7Le nouvel exotisme dont il est question ici, marqué tout à la fois par la mondialisation et la pensée postcoloniale ne saura, selon l’auteur, être abordé de façon adéquate qu’au prix d’une révision des méthodes et concepts d’analyse jusque-là admis. C’est précisément sur cette perspective que se termine l’ouvrage. Dans le chapitre de clôture intitulé « Des études postcoloniales dans l’espace littéraire francophone », l’auteur dresse un bilan des études contemporaines sur la francophonie, occasion qu’il saisit pour en appeler à un renouvellement méthodologique qui tiendrait compte non seulement des poétiques mais aussi des « conditionnements socio-culturels » des œuvres. On ne peut que saluer son plaidoyer pour une démarche postcoloniale appliquée au corpus francophone telle qu’il en précise les principes fondamentaux (et qui ne peut en aucun cas être considérée comme simple placage d’un instrument théorique anglo-saxon sur une réalité francophone, argument souvent avancé pour évacuer sans la considérer une méthodologie qui dérange) : procédant « d’une attention à la dimension pragmatique de la littérature : l’intérêt pour le processus d’énonciation, pour les données situationnelles qui composent l’univers de discours des œuvres » (p .197), elle se définit en effet explicitement contre les « homélies universalisantes de la francophonie officielle » (ibid.), contre bon nombre de discours dominants, contre les habitus d’une grande partie de la critique des littératures francophones contemporaines.

8L’on sait quelles résistances de telles perspectives en rupture méthodologique et surtout idéologique avec les tenants du discours conventionnel et institutionnel sur les lettres francophones ont déjà suscité et ne manqueront pas de susciter à l’avenir.

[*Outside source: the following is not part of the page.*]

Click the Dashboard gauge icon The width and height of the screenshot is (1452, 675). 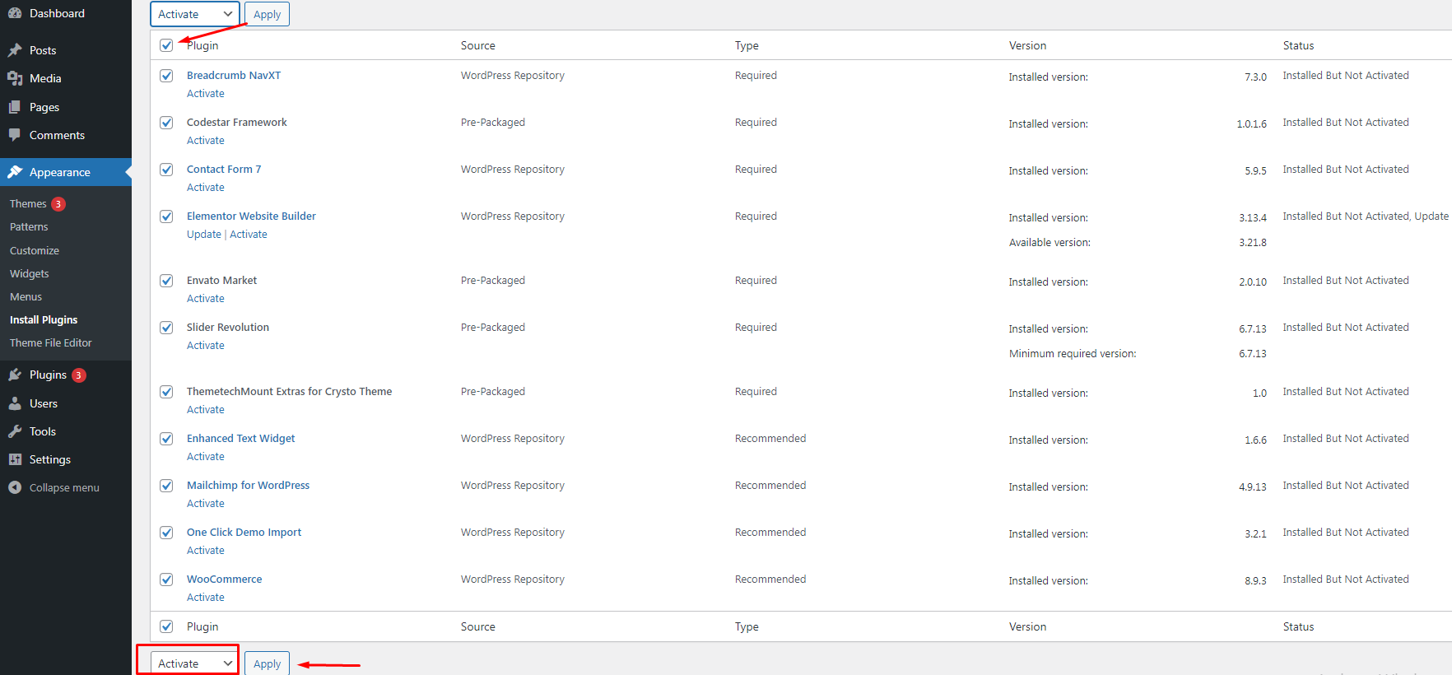[x=15, y=13]
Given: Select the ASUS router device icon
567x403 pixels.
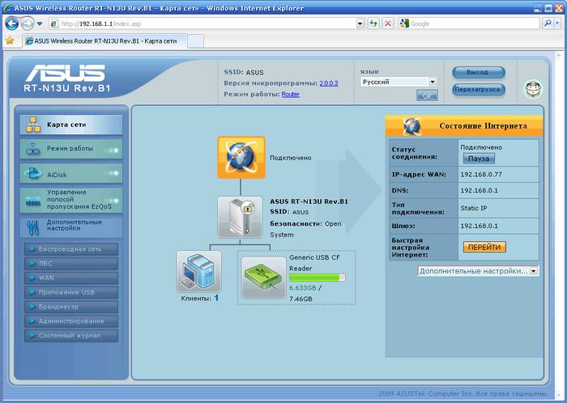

Souhaitons simplement, dans l’intérêt de la recherche en littérature, que Jean-Marc Moura, représentant, avec quelques autres, d’une tendance encore minoritaire dans le champ critique français et francophone, soit entendu, et que son étude suscite un débat qui serait enfin susceptible de faire sortir littératures francophones et nouvel exotisme des zones marginales et symboliquement dévalorisées auxquelles on les renvoie encore de nos jours, au mépris de toute réalité esthétique et socio-culturelle.